Abstract
Variable selection plays an important role in classification. Before beginning the design of a classification method, when many variables are involved, only those variables that are really required should be selected. There can be many reasons for selecting only a subset of the variables instead of the whole set of candidate variables (Reunanen, 2003): (1) It is cheaper to measure only a reduced set of variables, (2) Prediction accuracy may be improved through the exclusion of redundant and irrelevant variables, (3) The predictor to be built is usually simpler and potentially faster when fewer input variables are used and (4) Knowing which variables are relevant can give insight into the nature of the prediction problem and allows a better understanding of the final classification model. The importance of variables selection before using classification methods is also pointed out in recent works such as Cai et al.(2007) and Rao and Lakshminarayanan (2007). The aim in the classification problem is to classify instances that are characterized by attributes or variables. Based on a set of examples (whose class is known) a set of rules is designed and generalised to classify the set of instances with the greatest precision possible. There are several methodologies for dealing with this problem: Classic Discriminant Analysis, Logistic Regression, Neural Networks, Decision Trees, Instance- Based Learning, etc. Linear Discriminant Analysis and Logistic Regression methods search for linear functions and then use them for classification purposes. They continue to be interesting methodologies. In this work an “ad hoc” new method for variable selection in classification, specifically in discriminant analysis and logistic regression, is analysed. This new method is based on the metaheuristic strategy tabu search and yields better results than the classic methods (stepwise, backward and forward) used by statistical packages such as SPSS or BMDP, as it’s shown below. This method is performed for 2 classes.
TopBackground
Research in variable selection started in the early 1960s (Lewis, 1962 and Sebestyen, 1962). Over the past four decades, extensive research into feature selection has been conducted. Much of the work is related to medicine and biology (e.g. Inza et al., 2002; Shy and Suganthan, 2003). The selection of the best subset of variables for building the predictor is not a trivial question, because the number of subsets to be considered grows exponentially with the number of candidate variables, which means that feature selection is a NP (Nondeterministic Polynomial) -Hard computational problem (see Cotta et al., 2004). When the size of the problem is large finding an optimum solution in practice is not feasible.
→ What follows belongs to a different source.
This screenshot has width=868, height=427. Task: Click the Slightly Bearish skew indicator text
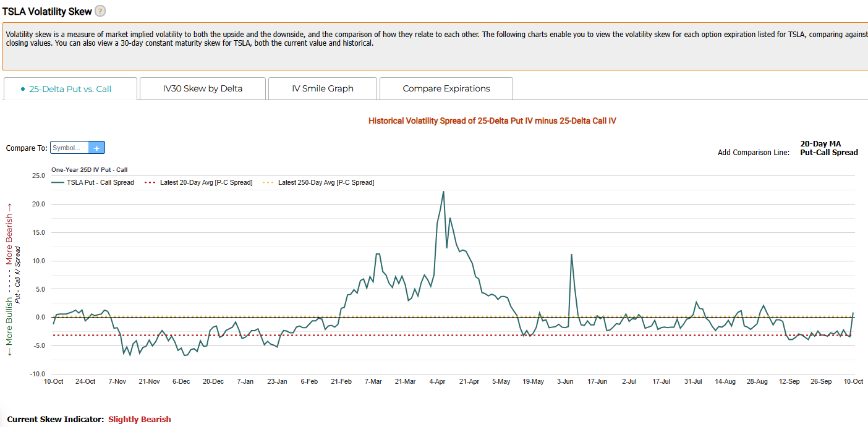tap(140, 420)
Two different methodological approaches have been developed for variable selection problems: optimal or exact techniques (enumerative techniques), which can guarantee an optimal solution, but are applicable only in small sets; and heuristic techniques, which can find good solutions (although they cannot guarantee the optimum) in a reasonable amount of time. Among the former, the Narendra and Fukunaga (1977) algorithm is one of the best known, but as Jain and Zongker (1997) pointed out, this algorithm is impractical for problems with very large feature sets. Recent references about implicit enumerative techniques of selection features adapted to regression models could be found in Gatu and Kontoghiorghes (2005) and (2006). On the other hand, among the heuristic techniques we find works based on genetic algorithms (see Bala et al. (1996), Jourdan et. al. (2001)), Oliveira et al, 2003 and Wong and Nandi, (2004)) and the recent work by García et al. (2006) who present a method based on Scatter Search. As found in other optimization problems metaheuristic techniques have proved to be superior methodologies.